GAP REPORT LOG OPENED ON Mon Aug  2 14:04:44 2010
scalar_dep.f90(44): remark #30523: (PAR) Loop at line 44 cannot be parallelized due
to conditional assignment(s) into the following variable(s): t. This loop will be
parallelized if the variable(s) become unconditionally initialized at the top of every
iteration. [VERIFY] Make sure that the value(s) of the variable(s) read in any iteration
of the loop must have been written earlier in the same iteration.
[ALTERNATIVE] Another way is to use "!dir$ parallel private(t)" to parallelize the loop.
[VERIFY] The same conditions described previously must hold.
scalar_dep.f90(44): remark #30525: (PAR) If the trip count of the loop at line 44 is
greater than 36, then use "!dir$ loop count min(36)" to parallelize this loop.
[VERIFY] Make sure that the loop has a minimum of 36 iterations.
Number of advice-messages emitted for this compilation session: 2.
END OF GAP REPORT LOG

In the GAP Report, remark #30523 indicates that loop at line 44 cannot parallelize because the variable t is conditionally assigned. Remark #30525 indicates that the loop trip count must be greater than 36 for the compiler to parallelize the loop.

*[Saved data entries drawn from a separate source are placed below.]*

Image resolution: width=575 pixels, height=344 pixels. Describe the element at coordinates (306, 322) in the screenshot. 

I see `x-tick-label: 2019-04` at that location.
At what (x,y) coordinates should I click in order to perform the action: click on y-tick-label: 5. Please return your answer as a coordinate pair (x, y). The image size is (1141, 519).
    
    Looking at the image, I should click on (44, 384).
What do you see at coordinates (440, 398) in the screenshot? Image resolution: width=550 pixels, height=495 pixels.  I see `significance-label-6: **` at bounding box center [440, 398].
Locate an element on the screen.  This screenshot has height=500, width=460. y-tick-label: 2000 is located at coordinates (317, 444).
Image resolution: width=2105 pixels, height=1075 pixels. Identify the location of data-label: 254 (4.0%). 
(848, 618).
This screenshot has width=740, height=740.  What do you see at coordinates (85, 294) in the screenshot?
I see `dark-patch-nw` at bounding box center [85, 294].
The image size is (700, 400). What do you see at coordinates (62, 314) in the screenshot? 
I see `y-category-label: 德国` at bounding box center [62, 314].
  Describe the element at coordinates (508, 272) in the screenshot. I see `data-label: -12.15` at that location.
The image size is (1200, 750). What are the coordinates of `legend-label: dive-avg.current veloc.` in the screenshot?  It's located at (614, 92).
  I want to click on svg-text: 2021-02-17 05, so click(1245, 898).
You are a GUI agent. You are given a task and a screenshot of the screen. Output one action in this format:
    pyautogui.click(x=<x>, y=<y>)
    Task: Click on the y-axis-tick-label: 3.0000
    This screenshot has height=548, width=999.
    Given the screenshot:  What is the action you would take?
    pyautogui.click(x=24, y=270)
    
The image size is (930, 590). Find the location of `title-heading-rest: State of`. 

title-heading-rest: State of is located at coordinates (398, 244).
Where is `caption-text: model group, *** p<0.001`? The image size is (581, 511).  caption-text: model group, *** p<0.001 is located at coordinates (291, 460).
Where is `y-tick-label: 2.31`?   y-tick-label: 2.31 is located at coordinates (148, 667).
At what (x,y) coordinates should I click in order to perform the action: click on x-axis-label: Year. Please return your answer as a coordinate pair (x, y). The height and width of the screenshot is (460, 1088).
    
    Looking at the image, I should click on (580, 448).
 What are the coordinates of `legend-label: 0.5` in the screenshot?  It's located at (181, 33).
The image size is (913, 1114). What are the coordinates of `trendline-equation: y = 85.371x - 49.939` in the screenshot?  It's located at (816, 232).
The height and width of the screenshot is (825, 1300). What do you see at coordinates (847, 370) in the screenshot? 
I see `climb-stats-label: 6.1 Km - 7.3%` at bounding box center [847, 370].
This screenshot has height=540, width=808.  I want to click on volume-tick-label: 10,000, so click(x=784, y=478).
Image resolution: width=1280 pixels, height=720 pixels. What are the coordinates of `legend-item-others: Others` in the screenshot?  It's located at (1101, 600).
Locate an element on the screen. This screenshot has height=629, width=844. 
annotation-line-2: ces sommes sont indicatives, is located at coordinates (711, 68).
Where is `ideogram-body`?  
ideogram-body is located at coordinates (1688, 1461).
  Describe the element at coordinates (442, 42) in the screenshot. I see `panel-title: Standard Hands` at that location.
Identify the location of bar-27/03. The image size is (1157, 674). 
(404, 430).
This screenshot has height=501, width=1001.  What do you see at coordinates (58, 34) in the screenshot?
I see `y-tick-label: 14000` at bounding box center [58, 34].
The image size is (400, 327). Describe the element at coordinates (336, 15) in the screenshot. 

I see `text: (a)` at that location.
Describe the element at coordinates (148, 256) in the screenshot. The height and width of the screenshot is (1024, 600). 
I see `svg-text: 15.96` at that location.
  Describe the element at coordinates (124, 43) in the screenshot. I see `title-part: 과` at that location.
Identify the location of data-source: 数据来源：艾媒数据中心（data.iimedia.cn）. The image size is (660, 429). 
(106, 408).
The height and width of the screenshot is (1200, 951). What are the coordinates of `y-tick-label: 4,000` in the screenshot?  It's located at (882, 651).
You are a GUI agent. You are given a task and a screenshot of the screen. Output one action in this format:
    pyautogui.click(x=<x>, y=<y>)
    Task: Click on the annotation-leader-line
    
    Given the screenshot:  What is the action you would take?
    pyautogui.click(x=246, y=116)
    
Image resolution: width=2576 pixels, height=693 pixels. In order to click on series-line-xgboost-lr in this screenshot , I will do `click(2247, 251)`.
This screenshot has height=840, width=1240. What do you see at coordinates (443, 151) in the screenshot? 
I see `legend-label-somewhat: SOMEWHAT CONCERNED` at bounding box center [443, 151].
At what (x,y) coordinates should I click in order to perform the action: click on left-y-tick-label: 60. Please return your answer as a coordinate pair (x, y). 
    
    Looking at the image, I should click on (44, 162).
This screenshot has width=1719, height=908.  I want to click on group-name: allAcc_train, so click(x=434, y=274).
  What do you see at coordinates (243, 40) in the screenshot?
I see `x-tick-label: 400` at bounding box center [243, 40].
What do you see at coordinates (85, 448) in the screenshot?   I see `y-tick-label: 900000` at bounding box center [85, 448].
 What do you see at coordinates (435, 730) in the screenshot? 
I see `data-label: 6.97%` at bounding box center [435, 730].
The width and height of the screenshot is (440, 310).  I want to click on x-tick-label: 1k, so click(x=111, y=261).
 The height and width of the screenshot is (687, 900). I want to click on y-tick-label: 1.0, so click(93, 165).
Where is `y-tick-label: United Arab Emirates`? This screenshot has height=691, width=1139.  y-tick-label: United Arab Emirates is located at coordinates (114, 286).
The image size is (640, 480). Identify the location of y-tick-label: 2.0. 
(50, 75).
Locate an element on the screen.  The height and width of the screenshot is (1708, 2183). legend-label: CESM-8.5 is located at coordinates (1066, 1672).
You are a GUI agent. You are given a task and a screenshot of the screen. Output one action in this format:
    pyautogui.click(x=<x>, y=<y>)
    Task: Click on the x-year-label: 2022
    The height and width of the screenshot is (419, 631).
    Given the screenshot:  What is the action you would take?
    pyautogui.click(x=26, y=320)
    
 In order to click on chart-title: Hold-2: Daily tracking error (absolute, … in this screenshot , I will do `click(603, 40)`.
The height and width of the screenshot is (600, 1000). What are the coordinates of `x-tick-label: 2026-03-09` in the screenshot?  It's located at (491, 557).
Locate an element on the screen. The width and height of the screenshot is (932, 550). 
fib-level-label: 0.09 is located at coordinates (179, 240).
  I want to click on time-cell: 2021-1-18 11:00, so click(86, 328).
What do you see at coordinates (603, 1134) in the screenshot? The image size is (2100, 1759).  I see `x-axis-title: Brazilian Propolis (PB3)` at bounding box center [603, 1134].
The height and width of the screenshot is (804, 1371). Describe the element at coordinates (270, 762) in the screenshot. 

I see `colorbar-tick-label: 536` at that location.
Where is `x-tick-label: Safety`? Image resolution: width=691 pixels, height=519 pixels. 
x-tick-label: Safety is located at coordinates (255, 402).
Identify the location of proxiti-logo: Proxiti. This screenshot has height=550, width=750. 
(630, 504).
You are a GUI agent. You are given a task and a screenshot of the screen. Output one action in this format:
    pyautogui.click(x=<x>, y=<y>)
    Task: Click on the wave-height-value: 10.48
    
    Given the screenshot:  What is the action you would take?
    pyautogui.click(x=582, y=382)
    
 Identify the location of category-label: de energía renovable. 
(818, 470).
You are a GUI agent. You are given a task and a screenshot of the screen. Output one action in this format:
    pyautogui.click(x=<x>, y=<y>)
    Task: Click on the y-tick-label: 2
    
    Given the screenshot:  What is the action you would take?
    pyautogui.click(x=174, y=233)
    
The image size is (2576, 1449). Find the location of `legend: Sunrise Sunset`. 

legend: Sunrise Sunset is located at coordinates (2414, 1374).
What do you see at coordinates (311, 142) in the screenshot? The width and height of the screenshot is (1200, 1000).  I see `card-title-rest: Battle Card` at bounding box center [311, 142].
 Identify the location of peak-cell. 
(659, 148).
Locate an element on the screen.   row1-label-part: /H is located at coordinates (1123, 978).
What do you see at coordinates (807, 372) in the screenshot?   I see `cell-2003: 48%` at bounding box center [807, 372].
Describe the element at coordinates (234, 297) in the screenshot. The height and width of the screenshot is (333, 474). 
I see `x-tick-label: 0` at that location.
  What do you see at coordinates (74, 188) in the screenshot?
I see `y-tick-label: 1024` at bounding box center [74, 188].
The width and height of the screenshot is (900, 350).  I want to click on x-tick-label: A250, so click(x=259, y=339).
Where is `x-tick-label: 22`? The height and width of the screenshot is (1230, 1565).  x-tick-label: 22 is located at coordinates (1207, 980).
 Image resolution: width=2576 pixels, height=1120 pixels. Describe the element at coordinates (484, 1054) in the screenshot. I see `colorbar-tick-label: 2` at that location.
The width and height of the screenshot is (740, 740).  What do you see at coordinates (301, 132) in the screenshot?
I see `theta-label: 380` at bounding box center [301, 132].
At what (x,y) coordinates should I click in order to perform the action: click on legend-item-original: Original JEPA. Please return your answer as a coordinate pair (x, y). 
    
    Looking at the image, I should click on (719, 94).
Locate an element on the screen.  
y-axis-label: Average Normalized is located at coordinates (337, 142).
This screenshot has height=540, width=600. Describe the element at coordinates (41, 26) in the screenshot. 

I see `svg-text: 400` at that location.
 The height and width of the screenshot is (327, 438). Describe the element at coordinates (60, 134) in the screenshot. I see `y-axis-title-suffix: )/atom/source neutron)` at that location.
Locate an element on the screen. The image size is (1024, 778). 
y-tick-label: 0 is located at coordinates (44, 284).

Apply the necessary changes after verifying that the GAP recommendations are appropriate and do not change the semantics of the program.

For this loop, the conditional compilation enables parallelization and vectorization of the loop as recommended by GAP:

        do i = 1, n
!dir$ if defined(test_gap)
            t = i
!dir$else
            if (a(i) >= 0) then
                t = i
            end if
!dir$ endif
            if (a(i) > 0) then
                a(i) = t * (1 / (a(i) * a(i)))
            end if
        end do

To verify that the loop is parallelized and vectorized:

Add the compiler options -vec-report1 -par-report1.
Add the conditional definition test_gap to compile the appropriate code path.

From the command-line, execute make w_changes, or run the following:

ifort -c -parallel -Dtest_gap -vec-report1 -par-report1 scalar_dep.f90

The compiler's -vec-report and -par-report options emit the following output, confirming that the program is vectorized and parallelized:

scalar_dep.f90(44) (col. 9): remark: LOOP WAS AUTO-PARALLELIZED.
scalar_dep.f90(44) (col. 9): remark: LOOP WAS VECTORIZED.
scalar_dep.f90(44) (col. 9): remark: LOOP WAS VECTORIZED.

For more information on using the -guide, -vec-report, and -par-report compiler options, see the Compiler Options section in the Compiler User Guide and Reference.

This completes the tutorial for Guided Auto-parallelization, where you have seen how the compiler can guide you to an optimized solution through auto-parallelization.